▶ [Dataset entries]:
____________
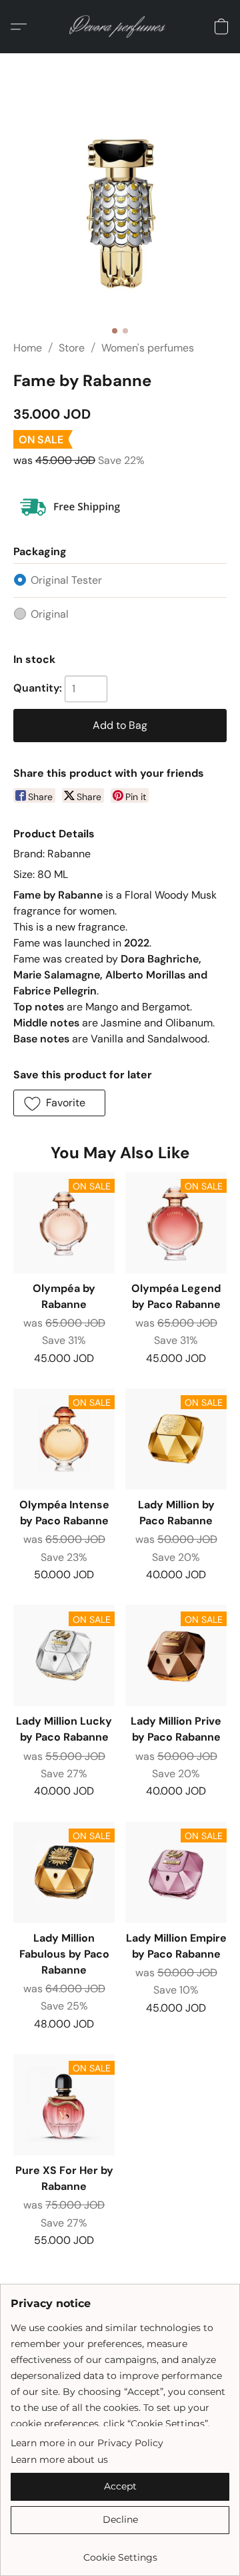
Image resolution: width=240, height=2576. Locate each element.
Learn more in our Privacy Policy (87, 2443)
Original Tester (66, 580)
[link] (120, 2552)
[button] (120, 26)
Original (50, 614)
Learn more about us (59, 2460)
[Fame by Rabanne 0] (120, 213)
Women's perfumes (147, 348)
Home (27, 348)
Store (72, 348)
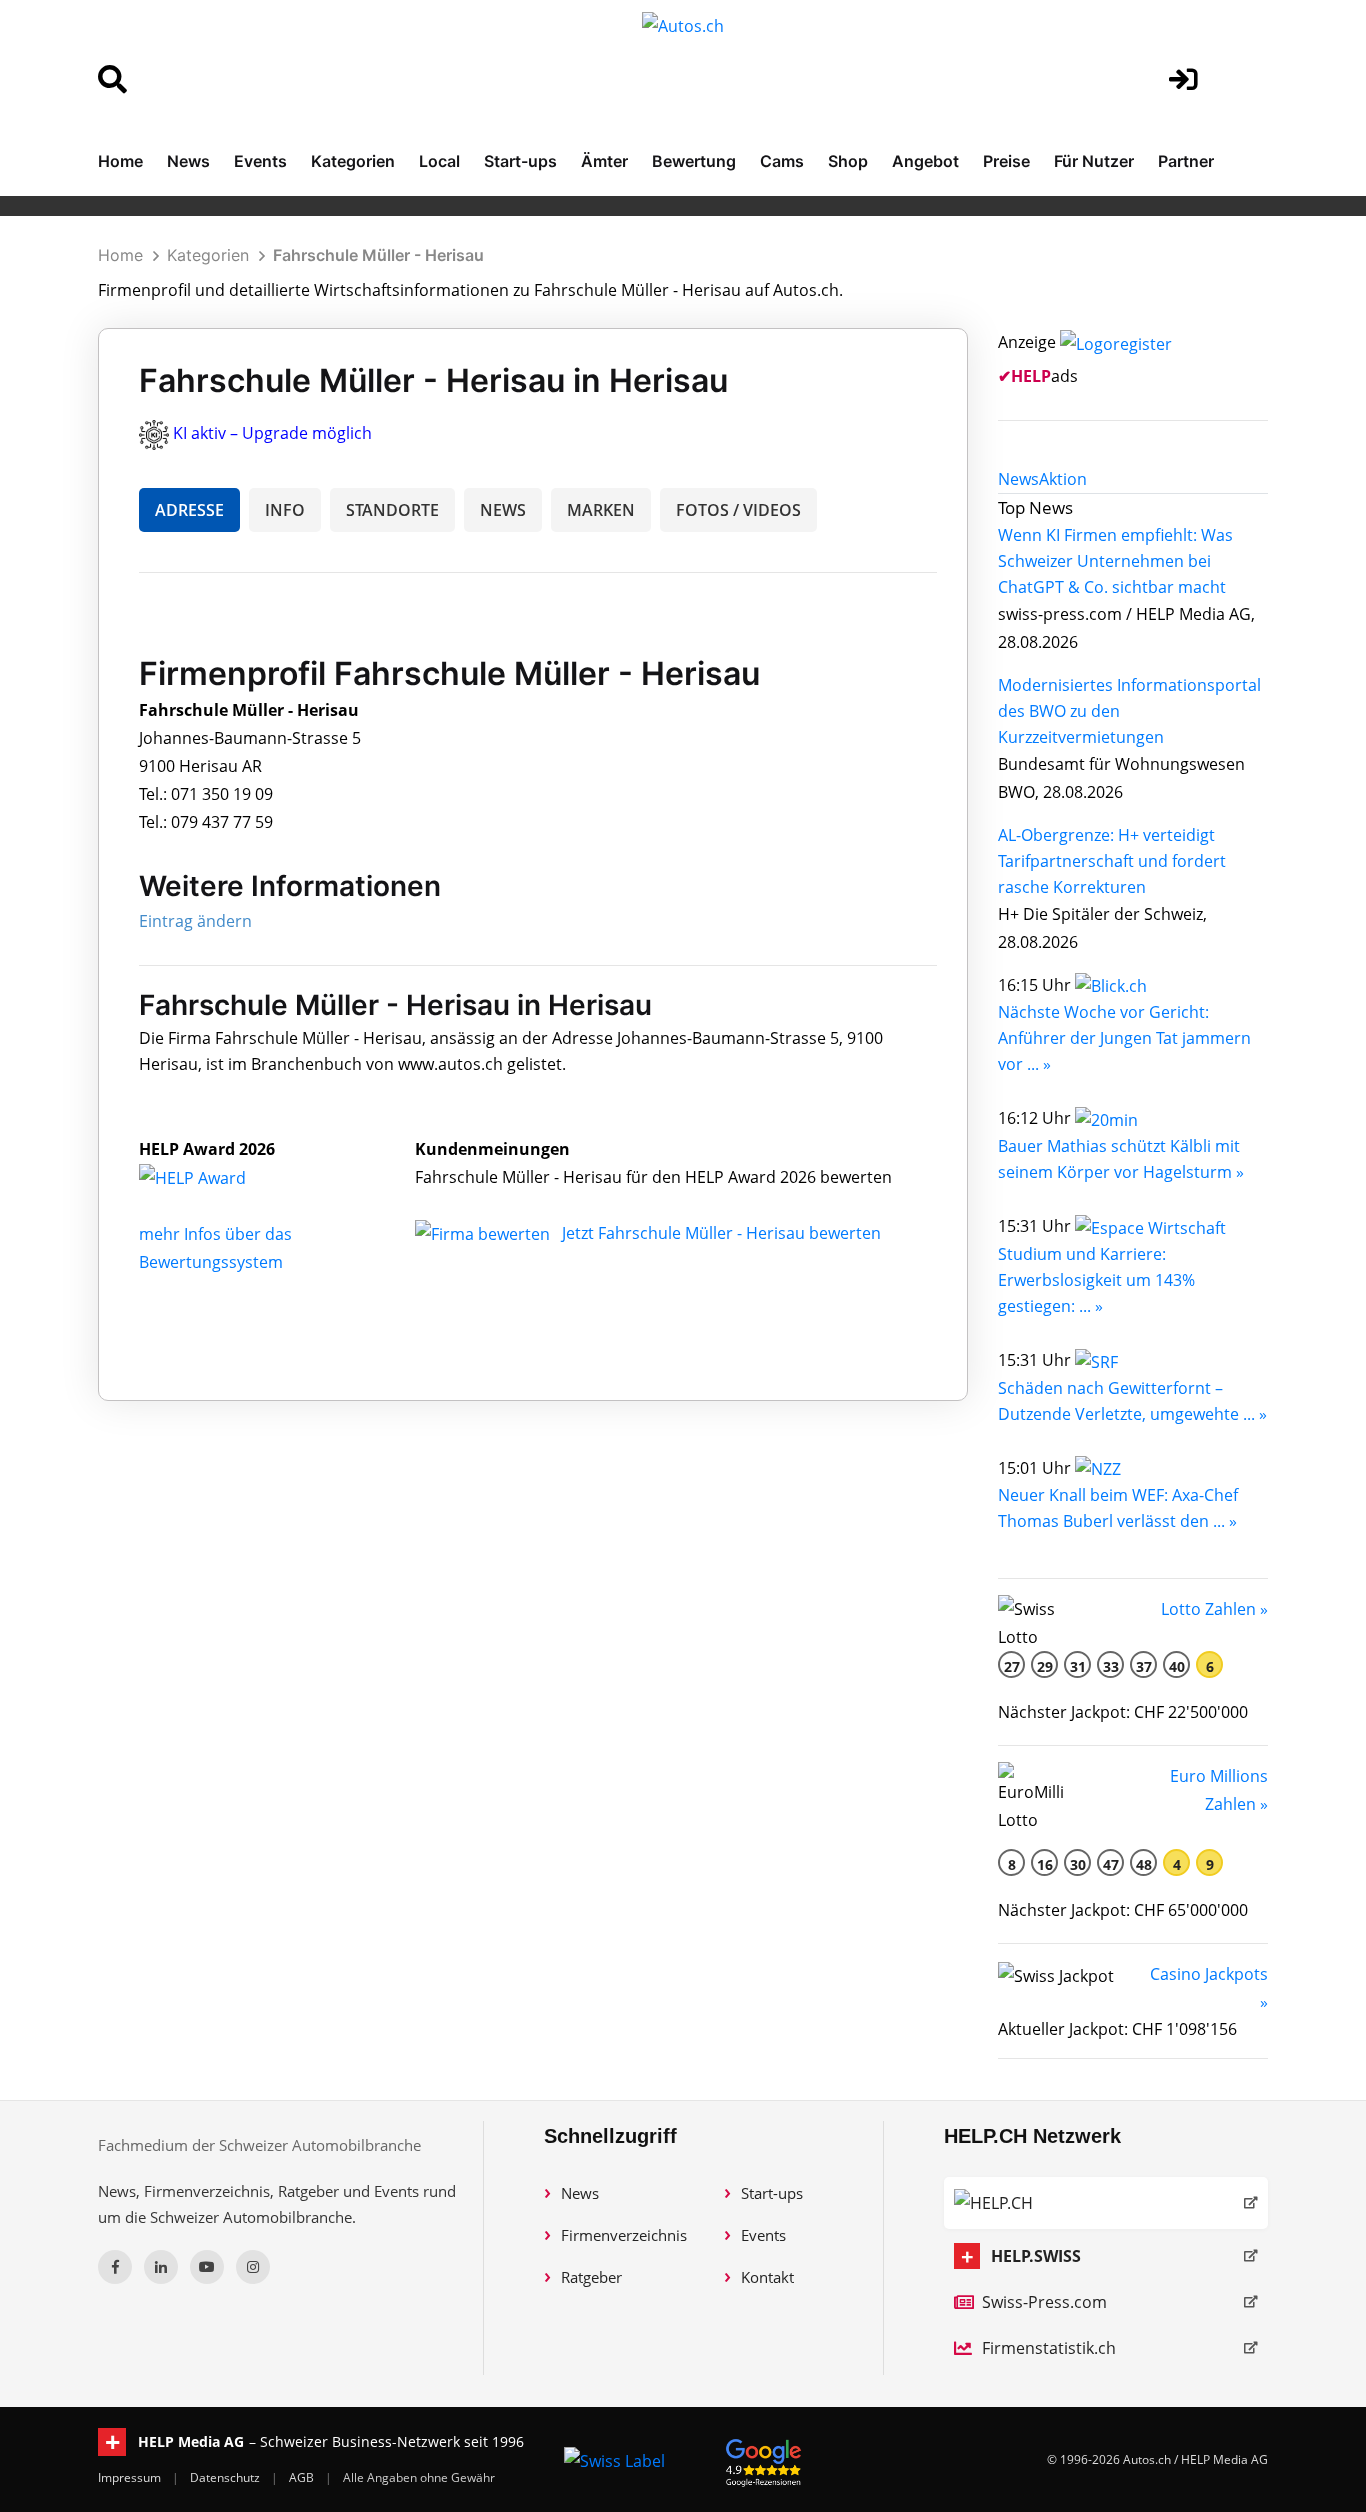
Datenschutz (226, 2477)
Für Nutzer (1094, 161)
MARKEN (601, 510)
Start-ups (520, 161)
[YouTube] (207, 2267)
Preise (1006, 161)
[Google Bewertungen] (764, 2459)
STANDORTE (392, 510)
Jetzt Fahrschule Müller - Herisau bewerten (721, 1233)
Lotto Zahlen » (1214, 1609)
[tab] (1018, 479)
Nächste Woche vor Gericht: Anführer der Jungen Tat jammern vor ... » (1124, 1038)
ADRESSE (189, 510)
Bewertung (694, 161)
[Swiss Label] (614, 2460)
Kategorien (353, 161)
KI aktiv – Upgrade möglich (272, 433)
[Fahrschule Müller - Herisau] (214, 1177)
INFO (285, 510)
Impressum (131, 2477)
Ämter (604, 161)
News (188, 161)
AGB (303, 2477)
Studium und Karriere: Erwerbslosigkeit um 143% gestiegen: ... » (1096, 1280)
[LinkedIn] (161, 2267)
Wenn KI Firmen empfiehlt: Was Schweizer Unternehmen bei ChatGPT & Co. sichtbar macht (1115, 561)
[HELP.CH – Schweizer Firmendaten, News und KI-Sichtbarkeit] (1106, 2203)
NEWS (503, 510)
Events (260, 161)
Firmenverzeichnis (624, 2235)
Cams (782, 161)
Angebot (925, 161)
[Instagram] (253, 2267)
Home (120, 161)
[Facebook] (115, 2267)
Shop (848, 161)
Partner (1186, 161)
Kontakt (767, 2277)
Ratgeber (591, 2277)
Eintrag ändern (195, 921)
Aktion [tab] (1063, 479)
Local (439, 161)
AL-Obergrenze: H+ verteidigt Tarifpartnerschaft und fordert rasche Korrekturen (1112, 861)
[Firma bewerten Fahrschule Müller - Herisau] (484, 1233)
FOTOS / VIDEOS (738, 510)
____________
▶ [What you will do]:
Report each line above containing the string "Schweizer".

▶ [Result of the task]:
Wenn KI Firmen empfiehlt: Was Schweizer Unternehmen bei ChatGPT & Co. sichtbar macht (1115, 561)
[HELP.CH – Schweizer Firmendaten, News und KI-Sichtbarkeit] (1106, 2203)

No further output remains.